### Assigned task
In the listing below, find the line containing "Task: Click the Share arrow icon". Write out that line and every line after it to the end, exactly and only those.

### Records
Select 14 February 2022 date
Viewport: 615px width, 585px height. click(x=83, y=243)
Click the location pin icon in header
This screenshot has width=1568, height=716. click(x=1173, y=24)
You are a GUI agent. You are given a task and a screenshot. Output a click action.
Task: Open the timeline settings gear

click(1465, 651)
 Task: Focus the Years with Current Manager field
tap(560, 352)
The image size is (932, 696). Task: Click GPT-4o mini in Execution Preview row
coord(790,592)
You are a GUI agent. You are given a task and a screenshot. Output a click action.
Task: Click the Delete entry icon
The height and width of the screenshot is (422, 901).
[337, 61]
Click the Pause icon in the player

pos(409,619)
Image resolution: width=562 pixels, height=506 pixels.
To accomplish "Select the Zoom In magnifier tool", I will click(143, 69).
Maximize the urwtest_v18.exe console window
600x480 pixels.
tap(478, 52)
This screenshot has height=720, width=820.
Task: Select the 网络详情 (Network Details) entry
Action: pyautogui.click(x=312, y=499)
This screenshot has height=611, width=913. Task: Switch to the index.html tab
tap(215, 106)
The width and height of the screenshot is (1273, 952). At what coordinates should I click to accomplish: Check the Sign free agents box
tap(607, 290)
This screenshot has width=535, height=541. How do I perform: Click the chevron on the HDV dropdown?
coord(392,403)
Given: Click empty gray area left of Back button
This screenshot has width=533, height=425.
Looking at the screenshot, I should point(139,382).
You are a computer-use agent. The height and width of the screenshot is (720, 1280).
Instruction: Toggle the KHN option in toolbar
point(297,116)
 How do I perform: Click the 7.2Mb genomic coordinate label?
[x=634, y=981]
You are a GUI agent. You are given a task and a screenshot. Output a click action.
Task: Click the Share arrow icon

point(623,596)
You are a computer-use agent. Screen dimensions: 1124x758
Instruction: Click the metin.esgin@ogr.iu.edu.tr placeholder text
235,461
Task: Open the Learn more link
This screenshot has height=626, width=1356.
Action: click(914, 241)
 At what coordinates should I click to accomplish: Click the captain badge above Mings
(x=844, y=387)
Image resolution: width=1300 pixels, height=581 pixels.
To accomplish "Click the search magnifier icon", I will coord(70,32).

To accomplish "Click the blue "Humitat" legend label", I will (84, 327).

### Result for this task
Task: Click the Share arrow icon

point(623,596)
You are a computer-use agent. Screen dimensions: 1124x758
Instruction: Click the metin.esgin@ogr.iu.edu.tr placeholder text
235,461
Task: Open the Learn more link
This screenshot has height=626, width=1356.
Action: click(914, 241)
 At what coordinates should I click to accomplish: Click the captain badge above Mings
(x=844, y=387)
Image resolution: width=1300 pixels, height=581 pixels.
To accomplish "Click the search magnifier icon", I will coord(70,32).

To accomplish "Click the blue "Humitat" legend label", I will (84, 327).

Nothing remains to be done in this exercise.